WHAT YOU HAVE TO DO :: Each entry must be duplicated precisely, with nothing left out.

• • • •

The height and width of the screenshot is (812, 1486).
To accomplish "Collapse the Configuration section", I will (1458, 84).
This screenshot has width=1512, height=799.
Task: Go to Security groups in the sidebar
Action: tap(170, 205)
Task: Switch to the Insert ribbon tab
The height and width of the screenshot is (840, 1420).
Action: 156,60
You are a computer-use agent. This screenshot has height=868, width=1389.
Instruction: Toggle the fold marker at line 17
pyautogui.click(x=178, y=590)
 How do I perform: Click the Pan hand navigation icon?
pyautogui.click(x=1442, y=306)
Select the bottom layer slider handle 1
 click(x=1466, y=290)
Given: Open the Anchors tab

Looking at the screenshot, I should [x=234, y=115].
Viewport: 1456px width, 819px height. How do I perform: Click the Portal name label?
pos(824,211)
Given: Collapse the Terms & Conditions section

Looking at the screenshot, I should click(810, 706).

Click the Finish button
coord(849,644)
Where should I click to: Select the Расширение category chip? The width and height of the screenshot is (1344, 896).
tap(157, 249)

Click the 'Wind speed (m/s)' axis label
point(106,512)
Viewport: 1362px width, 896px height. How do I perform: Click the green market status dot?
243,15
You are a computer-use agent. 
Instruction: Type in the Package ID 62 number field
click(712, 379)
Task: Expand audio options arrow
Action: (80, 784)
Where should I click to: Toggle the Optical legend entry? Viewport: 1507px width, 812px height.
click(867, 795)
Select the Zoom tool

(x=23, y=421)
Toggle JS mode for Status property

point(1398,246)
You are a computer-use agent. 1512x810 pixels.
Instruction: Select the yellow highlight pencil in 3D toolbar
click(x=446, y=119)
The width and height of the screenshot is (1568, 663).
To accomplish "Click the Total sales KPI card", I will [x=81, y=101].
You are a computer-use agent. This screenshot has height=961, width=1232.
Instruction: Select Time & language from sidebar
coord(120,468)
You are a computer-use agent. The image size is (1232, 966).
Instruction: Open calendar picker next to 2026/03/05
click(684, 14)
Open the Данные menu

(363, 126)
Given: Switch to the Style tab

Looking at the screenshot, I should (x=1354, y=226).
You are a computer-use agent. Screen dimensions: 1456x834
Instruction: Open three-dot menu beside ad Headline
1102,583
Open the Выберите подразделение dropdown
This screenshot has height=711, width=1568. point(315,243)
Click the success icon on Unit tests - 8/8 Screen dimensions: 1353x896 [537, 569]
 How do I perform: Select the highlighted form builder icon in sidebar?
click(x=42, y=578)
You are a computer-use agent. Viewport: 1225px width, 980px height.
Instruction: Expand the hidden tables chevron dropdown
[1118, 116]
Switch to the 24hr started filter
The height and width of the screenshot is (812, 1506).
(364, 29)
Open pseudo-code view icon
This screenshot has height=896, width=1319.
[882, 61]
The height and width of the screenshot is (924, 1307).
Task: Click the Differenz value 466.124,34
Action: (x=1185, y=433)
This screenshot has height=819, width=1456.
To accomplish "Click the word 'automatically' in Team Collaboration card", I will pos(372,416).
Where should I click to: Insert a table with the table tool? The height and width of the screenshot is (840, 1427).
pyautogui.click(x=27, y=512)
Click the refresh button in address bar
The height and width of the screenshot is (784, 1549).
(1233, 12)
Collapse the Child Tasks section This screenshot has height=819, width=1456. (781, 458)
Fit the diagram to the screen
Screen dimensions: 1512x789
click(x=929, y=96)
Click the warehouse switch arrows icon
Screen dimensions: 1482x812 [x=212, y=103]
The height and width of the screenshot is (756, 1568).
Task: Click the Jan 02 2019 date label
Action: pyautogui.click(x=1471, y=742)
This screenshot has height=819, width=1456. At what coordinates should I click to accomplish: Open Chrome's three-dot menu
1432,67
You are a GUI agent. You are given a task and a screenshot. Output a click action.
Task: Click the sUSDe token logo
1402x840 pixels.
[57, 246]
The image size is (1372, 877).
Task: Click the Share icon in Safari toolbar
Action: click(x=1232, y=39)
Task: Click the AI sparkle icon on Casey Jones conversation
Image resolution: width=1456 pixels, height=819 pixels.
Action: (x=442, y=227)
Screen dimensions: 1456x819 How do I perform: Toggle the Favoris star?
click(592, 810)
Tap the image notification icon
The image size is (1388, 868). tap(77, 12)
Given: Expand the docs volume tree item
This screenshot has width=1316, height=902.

• • • •

EXPECTED ANSWER ::
The height and width of the screenshot is (812, 1486).
To accomplish "Collapse the Configuration section", I will (1458, 84).
This screenshot has width=1512, height=799.
Task: Go to Security groups in the sidebar
Action: tap(170, 205)
Task: Switch to the Insert ribbon tab
The height and width of the screenshot is (840, 1420).
Action: 156,60
You are a computer-use agent. This screenshot has height=868, width=1389.
Instruction: Toggle the fold marker at line 17
pyautogui.click(x=178, y=590)
 How do I perform: Click the Pan hand navigation icon?
pyautogui.click(x=1442, y=306)
Select the bottom layer slider handle 1
 click(x=1466, y=290)
Given: Open the Anchors tab

Looking at the screenshot, I should [x=234, y=115].
Viewport: 1456px width, 819px height. How do I perform: Click the Portal name label?
pos(824,211)
Given: Collapse the Terms & Conditions section

Looking at the screenshot, I should click(810, 706).

Click the Finish button
coord(849,644)
Where should I click to: Select the Расширение category chip? The width and height of the screenshot is (1344, 896).
tap(157, 249)

Click the 'Wind speed (m/s)' axis label
point(106,512)
Viewport: 1362px width, 896px height. How do I perform: Click the green market status dot?
243,15
You are a computer-use agent. 
Instruction: Type in the Package ID 62 number field
click(712, 379)
Task: Expand audio options arrow
Action: (80, 784)
Where should I click to: Toggle the Optical legend entry? Viewport: 1507px width, 812px height.
click(867, 795)
Select the Zoom tool

(x=23, y=421)
Toggle JS mode for Status property

point(1398,246)
You are a computer-use agent. 1512x810 pixels.
Instruction: Select the yellow highlight pencil in 3D toolbar
click(x=446, y=119)
The width and height of the screenshot is (1568, 663).
To accomplish "Click the Total sales KPI card", I will [x=81, y=101].
You are a computer-use agent. This screenshot has height=961, width=1232.
Instruction: Select Time & language from sidebar
coord(120,468)
You are a computer-use agent. The image size is (1232, 966).
Instruction: Open calendar picker next to 2026/03/05
click(684, 14)
Open the Данные menu

(363, 126)
Given: Switch to the Style tab

Looking at the screenshot, I should (x=1354, y=226).
You are a computer-use agent. Screen dimensions: 1456x834
Instruction: Open three-dot menu beside ad Headline
1102,583
Open the Выберите подразделение dropdown
This screenshot has height=711, width=1568. point(315,243)
Click the success icon on Unit tests - 8/8 Screen dimensions: 1353x896 [537, 569]
 How do I perform: Select the highlighted form builder icon in sidebar?
click(x=42, y=578)
You are a computer-use agent. Viewport: 1225px width, 980px height.
Instruction: Expand the hidden tables chevron dropdown
[1118, 116]
Switch to the 24hr started filter
The height and width of the screenshot is (812, 1506).
(364, 29)
Open pseudo-code view icon
This screenshot has height=896, width=1319.
[882, 61]
The height and width of the screenshot is (924, 1307).
Task: Click the Differenz value 466.124,34
Action: (x=1185, y=433)
This screenshot has height=819, width=1456.
To accomplish "Click the word 'automatically' in Team Collaboration card", I will pos(372,416).
Where should I click to: Insert a table with the table tool? The height and width of the screenshot is (840, 1427).
pyautogui.click(x=27, y=512)
Click the refresh button in address bar
The height and width of the screenshot is (784, 1549).
(1233, 12)
Collapse the Child Tasks section This screenshot has height=819, width=1456. (781, 458)
Fit the diagram to the screen
Screen dimensions: 1512x789
click(x=929, y=96)
Click the warehouse switch arrows icon
Screen dimensions: 1482x812 [x=212, y=103]
The height and width of the screenshot is (756, 1568).
Task: Click the Jan 02 2019 date label
Action: pyautogui.click(x=1471, y=742)
This screenshot has height=819, width=1456. At what coordinates should I click to accomplish: Open Chrome's three-dot menu
1432,67
You are a GUI agent. You are given a task and a screenshot. Output a click action.
Task: Click the sUSDe token logo
1402x840 pixels.
[57, 246]
The image size is (1372, 877).
Task: Click the Share icon in Safari toolbar
Action: click(x=1232, y=39)
Task: Click the AI sparkle icon on Casey Jones conversation
Image resolution: width=1456 pixels, height=819 pixels.
Action: (x=442, y=227)
Screen dimensions: 1456x819 How do I perform: Toggle the Favoris star?
click(592, 810)
Tap the image notification icon
The image size is (1388, 868). tap(77, 12)
Given: Expand the docs volume tree item
This screenshot has width=1316, height=902.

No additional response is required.